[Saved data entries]
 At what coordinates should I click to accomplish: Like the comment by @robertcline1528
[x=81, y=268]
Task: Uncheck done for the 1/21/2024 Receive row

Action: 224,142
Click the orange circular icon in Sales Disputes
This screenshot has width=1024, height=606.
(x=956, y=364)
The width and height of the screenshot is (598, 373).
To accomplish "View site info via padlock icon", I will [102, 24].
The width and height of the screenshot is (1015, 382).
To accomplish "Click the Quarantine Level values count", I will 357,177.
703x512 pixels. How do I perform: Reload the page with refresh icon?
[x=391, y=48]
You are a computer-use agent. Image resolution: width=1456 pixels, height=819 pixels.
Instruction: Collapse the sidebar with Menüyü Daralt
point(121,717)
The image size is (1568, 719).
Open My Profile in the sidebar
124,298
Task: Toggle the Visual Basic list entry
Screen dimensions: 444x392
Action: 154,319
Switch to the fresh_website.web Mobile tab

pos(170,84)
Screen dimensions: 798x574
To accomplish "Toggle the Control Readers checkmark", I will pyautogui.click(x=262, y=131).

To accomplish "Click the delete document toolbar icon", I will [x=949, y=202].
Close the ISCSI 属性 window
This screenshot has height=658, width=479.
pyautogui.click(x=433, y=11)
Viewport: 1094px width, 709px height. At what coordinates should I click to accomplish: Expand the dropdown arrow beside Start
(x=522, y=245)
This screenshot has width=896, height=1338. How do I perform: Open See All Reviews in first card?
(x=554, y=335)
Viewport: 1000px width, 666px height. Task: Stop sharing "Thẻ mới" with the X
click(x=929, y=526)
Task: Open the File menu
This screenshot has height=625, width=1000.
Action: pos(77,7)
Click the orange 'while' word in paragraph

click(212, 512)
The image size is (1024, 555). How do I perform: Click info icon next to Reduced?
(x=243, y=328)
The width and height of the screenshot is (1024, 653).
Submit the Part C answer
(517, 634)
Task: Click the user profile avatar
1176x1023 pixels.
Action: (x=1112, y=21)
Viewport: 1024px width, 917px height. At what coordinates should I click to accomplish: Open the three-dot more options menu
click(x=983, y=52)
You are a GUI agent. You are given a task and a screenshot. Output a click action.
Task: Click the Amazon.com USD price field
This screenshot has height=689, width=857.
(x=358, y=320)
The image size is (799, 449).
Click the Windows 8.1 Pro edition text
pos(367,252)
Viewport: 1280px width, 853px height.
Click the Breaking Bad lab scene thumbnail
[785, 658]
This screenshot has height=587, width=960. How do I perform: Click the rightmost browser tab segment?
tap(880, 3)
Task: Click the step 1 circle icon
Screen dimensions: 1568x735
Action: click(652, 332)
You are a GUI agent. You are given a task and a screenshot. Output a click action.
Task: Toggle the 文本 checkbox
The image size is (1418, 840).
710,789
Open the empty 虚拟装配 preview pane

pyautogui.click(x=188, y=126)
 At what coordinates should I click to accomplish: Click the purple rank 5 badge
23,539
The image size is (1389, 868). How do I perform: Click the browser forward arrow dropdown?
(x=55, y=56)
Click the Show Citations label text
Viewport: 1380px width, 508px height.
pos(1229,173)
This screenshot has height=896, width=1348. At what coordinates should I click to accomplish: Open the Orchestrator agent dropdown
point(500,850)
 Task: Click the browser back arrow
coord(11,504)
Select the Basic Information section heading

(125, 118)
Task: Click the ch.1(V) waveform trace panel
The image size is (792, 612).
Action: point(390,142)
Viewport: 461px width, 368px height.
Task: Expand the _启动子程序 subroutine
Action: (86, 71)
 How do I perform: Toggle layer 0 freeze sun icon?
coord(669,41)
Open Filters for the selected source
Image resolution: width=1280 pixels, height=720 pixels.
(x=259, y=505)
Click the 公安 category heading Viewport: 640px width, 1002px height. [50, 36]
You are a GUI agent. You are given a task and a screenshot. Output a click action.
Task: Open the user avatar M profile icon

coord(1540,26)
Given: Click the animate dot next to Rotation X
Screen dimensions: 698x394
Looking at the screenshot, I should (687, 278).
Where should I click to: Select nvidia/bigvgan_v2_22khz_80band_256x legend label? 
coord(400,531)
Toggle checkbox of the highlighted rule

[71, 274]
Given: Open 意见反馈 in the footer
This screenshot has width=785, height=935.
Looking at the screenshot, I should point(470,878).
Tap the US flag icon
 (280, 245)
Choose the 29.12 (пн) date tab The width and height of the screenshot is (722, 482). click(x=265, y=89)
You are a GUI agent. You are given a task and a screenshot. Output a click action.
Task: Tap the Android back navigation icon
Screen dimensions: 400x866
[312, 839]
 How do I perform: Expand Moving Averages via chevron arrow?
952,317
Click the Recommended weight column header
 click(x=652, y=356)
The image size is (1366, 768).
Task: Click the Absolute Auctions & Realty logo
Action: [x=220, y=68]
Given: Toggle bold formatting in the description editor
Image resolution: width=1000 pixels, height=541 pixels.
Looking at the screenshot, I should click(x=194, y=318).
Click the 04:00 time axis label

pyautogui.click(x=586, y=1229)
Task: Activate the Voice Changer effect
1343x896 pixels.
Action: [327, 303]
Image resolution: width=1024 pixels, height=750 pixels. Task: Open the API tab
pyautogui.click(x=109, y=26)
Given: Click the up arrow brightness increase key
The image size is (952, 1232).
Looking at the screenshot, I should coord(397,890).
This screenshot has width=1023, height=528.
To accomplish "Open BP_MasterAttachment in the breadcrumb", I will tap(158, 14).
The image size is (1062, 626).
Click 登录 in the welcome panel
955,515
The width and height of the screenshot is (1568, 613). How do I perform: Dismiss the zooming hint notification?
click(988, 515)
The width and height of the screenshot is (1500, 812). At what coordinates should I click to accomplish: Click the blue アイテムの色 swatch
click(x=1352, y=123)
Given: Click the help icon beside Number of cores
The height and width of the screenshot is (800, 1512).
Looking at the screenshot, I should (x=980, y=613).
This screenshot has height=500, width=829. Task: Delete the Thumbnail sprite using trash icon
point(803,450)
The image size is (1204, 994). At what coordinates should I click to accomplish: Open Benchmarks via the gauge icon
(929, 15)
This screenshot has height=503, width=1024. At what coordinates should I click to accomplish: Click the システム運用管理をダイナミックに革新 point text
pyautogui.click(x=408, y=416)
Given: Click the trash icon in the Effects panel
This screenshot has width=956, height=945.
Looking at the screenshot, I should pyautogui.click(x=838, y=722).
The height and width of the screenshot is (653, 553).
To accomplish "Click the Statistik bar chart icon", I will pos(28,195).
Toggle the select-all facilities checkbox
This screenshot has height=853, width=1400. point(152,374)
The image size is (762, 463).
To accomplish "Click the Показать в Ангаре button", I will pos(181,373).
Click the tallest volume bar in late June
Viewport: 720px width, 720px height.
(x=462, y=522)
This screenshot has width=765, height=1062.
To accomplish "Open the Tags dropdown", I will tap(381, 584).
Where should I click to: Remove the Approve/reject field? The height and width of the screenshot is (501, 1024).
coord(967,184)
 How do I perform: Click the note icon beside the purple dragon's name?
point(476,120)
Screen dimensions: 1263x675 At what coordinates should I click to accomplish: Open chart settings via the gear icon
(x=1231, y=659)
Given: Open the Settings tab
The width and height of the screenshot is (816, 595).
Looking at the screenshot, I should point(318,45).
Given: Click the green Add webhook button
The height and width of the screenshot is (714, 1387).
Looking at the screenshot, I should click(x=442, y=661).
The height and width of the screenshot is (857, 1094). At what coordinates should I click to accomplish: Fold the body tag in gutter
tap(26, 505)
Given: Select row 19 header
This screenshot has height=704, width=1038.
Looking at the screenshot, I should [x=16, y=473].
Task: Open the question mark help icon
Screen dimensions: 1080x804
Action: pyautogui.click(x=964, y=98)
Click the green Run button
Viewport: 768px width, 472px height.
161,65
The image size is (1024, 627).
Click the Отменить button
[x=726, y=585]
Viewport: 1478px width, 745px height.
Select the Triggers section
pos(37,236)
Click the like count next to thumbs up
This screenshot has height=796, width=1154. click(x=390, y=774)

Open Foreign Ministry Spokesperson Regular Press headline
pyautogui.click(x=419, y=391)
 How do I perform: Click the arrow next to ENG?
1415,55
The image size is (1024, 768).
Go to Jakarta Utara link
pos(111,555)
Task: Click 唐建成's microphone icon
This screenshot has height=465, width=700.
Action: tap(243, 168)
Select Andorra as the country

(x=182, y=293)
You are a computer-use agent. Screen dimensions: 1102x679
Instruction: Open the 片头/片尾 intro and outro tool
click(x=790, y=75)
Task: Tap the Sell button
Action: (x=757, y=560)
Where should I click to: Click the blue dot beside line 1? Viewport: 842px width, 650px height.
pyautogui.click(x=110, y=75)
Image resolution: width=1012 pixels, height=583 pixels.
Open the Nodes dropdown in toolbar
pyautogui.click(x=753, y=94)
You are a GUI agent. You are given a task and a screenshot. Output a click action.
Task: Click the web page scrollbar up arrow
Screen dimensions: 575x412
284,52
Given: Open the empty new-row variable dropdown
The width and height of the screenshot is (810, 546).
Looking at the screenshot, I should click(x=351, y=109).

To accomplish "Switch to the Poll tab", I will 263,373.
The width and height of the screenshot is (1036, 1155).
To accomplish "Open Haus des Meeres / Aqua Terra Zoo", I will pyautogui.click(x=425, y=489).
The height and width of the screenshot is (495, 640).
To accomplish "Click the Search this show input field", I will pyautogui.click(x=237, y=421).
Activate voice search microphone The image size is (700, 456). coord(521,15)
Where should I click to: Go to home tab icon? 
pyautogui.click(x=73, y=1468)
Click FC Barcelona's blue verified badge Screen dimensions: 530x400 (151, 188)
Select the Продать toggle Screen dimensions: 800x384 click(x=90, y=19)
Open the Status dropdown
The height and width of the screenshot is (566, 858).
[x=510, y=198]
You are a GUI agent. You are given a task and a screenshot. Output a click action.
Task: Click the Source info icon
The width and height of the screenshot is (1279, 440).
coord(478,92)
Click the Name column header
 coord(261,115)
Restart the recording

**WHAT IS BEING ASKED**
Quote in full each line from the top of the records above through the line with "The width and height of the screenshot is (1015, 382)."; stop after that line.

**RESPONSE BELOW**
 At what coordinates should I click to accomplish: Like the comment by @robertcline1528
[x=81, y=268]
Task: Uncheck done for the 1/21/2024 Receive row

Action: 224,142
Click the orange circular icon in Sales Disputes
This screenshot has width=1024, height=606.
(x=956, y=364)
The width and height of the screenshot is (598, 373).
To accomplish "View site info via padlock icon", I will [102, 24].
The width and height of the screenshot is (1015, 382).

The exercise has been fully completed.